BAB I
PENDAHULUAN
1.1. Latar
Belakang
Proses
sosialisasi otonomi daerah masih terus berlangsung, salah salah satu instrumen
penting dalam proses ini adalah ditetapkannya Undang-Undang Nomor 32 Tahun 2004
tentang Pemerintahan daerah dan Undang-Undang Nomor 33 Tahun 2004 tentang
Perimbangan Keuangan antara Pemerintah Pusat dan Pemerintah Daerah. Kebutuhan
akan keberhasilan ini nampaknya bukan hanya memerlukan kerja keras tetapi juga
kesiapan daerah-daerah.
Tuntutan akan
otonomi yang lebih luas yang tertuang dalam kedua Undang-undang tersebut muncul
karena timbulnya kesadaran bahwa pembangunan yang bersifat sentralis tidak
dapat diandalkan lagi dalam usaha mencapai sasaran pembangunan yang sesuai
dengan kehendak rakyat. Dalam pelaksanaannya kelihatannya sederhana, namun
mengandung pengertian yang cukup rumit, karena didalamnya juga terkandung
pendewasaan politik daerah, pemberdayaan masyarakat dan sekaligus bermakna
mensejahterakan rakyat. Sebab bagaimanapun juga tuntutan pemerataan, tuntutan
keadilan yang sering dilancarkan baik menyangkut ekonomi maupun politik akan
menjadi relatif dan dilematis apabila tergantung pada tinjauan perspektif yang
berbeda antara pemerintah daerah maupun pemerintah pusat.
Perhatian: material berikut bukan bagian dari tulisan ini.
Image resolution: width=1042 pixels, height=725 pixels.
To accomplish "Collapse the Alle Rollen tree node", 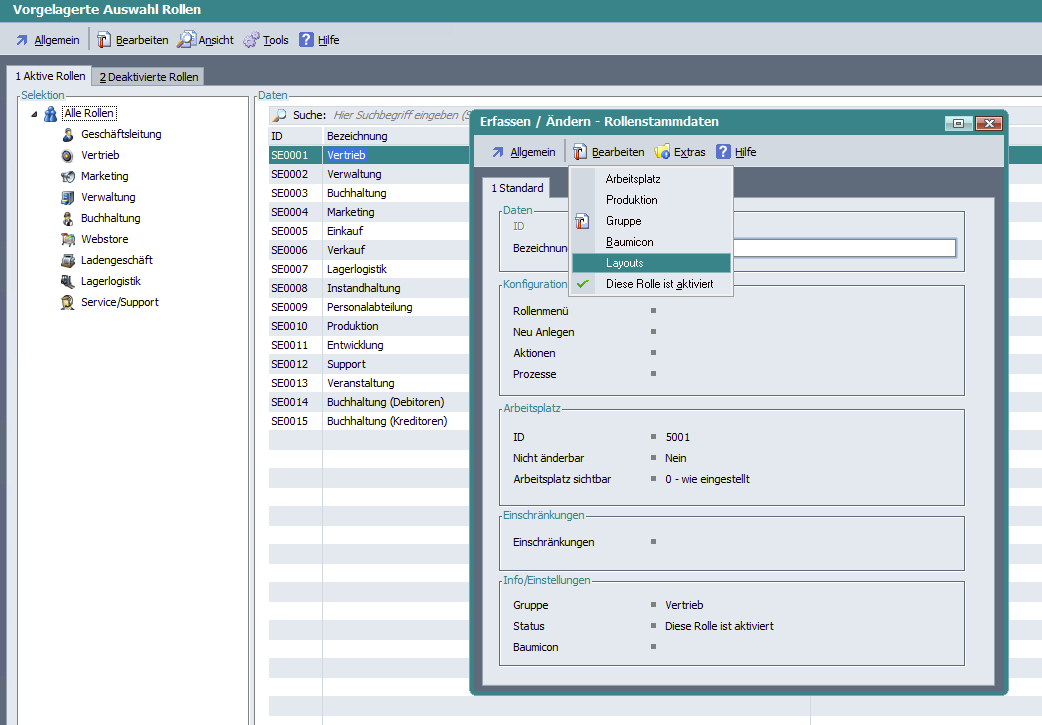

Misalnya, pemerataan
pembangunan ekonomi ditinjau dari perspektif pusat sudah dipandang cukup
merata, tetapi perspektif daerah meninjau lain menganggap bahwa hasil dari
sumber-sumber
kekayaan daerah ditarik ke pusat jauh tidak seimbang dengan hasil yang
diberikan ke daerah.
Dengan
ditetapkannya “dana perimbangan” dalam Undang-Undang Nomor 33 Tahun 2004
tentang Perimbangan Keuangan antara Pemerintah Pusat dan Pemerintah Daerah yang
menjiwai dan merupakan pendukung penyelenggaraan otonomi yang luas, nyata dan
bertanggung jawab sebagaimana diatur dalam Undang-Undang Nomor 32 Tahun 2004
tentang Pemerintahan Daerah diharapkan dapat membawa dampak positf terhadap
penyelenggaraan otonomi daerah, terutama dalam hal-hal sebagai berikut: (a) daerah
lebih mampu memacu pembangunan daerah, (b) dapat meningkatkan pertumbuhan antar
daerah yang seimbang, (c) pembagian dana yang rasional dan adil kepada daerah
penghasil sumber utama penerimaan Negara, (d) meningkatkan pemerataan
pembangunan, (e) mengurangi kesenjangan sosial antar daerah, (f) memberikan
kepastian sumber keuangan daerah yang berasal dari wilayah yang bersangkutan,
(g) meredam ketidakpuasan daerah,(h) respek daerah terhadap pusat, sehingga
hubungan yang harmonis dan serasi antara pusat dan daerah dan antar daerah
lebih meningkat, dan (i) memperkuat integrasi nasional. (E. Koswara, 1999).
Untuk mendukung
tanggung jawab yang dilimpahkan, pemerintah daerah memerlukan sumber fiskal. UU
No.32 / 2004 menyatakan bahwa tujuan tersebut pemerintah daerah harus memiliki
kekuatan untuk menarik pungutan dan pajak, dan pemerintah pusat harus
mentransfer sebagian pendapatan pajaknya dengan pemerintah daerah.
Menurut Kaho,
ada beberapa faktor yang mempengaruhi keberhasilan pelaksanaan otonomi daerah,
yaitu: faktor manusia, keuangan, peralatan, dan organisasi serta manajemen.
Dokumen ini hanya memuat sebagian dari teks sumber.